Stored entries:
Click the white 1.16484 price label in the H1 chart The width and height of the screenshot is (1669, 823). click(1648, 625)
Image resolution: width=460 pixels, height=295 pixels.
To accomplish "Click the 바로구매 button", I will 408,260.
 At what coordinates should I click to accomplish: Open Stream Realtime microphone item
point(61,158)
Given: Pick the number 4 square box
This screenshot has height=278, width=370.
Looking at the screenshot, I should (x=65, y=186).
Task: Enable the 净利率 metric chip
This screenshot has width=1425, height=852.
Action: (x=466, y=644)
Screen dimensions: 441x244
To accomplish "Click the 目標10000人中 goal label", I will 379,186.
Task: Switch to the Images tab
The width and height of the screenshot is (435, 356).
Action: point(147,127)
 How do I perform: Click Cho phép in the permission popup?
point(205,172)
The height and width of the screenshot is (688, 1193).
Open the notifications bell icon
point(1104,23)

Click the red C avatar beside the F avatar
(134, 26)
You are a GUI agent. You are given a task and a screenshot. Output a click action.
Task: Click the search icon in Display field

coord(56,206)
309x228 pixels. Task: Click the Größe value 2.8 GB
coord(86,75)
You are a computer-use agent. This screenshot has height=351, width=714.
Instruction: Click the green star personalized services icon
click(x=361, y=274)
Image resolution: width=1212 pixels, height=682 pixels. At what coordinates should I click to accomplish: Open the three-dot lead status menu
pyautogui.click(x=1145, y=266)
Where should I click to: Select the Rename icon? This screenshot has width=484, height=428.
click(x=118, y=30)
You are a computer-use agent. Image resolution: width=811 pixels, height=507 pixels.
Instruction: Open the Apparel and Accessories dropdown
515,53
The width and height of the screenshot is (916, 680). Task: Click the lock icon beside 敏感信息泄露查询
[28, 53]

● WRITTEN TASK:
Please give every line of the material above as a JSON list of strings, one string per line, leaving out blank lines.

● RESULT FOR THIS TASK:
[
  "Click the white 1.16484 price label in the H1 chart The width and height of the screenshot is (1669, 823). click(1648, 625)",
  "Image resolution: width=460 pixels, height=295 pixels.",
  "To accomplish \"Click the 바로구매 button\", I will 408,260.",
  " At what coordinates should I click to accomplish: Open Stream Realtime microphone item",
  "point(61,158)",
  "Given: Pick the number 4 square box",
  "This screenshot has height=278, width=370.",
  "Looking at the screenshot, I should (x=65, y=186).",
  "Task: Enable the 净利率 metric chip",
  "This screenshot has width=1425, height=852.",
  "Action: (x=466, y=644)",
  "Screen dimensions: 441x244",
  "To accomplish \"Click the 目標10000人中 goal label\", I will 379,186.",
  "Task: Switch to the Images tab",
  "The width and height of the screenshot is (435, 356).",
  "Action: point(147,127)",
  " How do I perform: Click Cho phép in the permission popup?",
  "point(205,172)",
  "The height and width of the screenshot is (688, 1193).",
  "Open the notifications bell icon",
  "point(1104,23)",
  "Click the red C avatar beside the F avatar",
  "(134, 26)",
  "You are a GUI agent. You are given a task and a screenshot. Output a click action.",
  "Task: Click the search icon in Display field",
  "coord(56,206)",
  "309x228 pixels. Task: Click the Größe value 2.8 GB",
  "coord(86,75)",
  "You are a computer-use agent. This screenshot has height=351, width=714.",
  "Instruction: Click the green star personalized services icon",
  "click(x=361, y=274)",
  "Image resolution: width=1212 pixels, height=682 pixels. At what coordinates should I click to accomplish: Open the three-dot lead status menu",
  "pyautogui.click(x=1145, y=266)",
  "Where should I click to: Select the Rename icon? This screenshot has width=484, height=428.",
  "click(x=118, y=30)",
  "You are a computer-use agent. Image resolution: width=811 pixels, height=507 pixels.",
  "Instruction: Open the Apparel and Accessories dropdown",
  "515,53",
  "The width and height of the screenshot is (916, 680). Task: Click the lock icon beside 敏感信息泄露查询",
  "[28, 53]"
]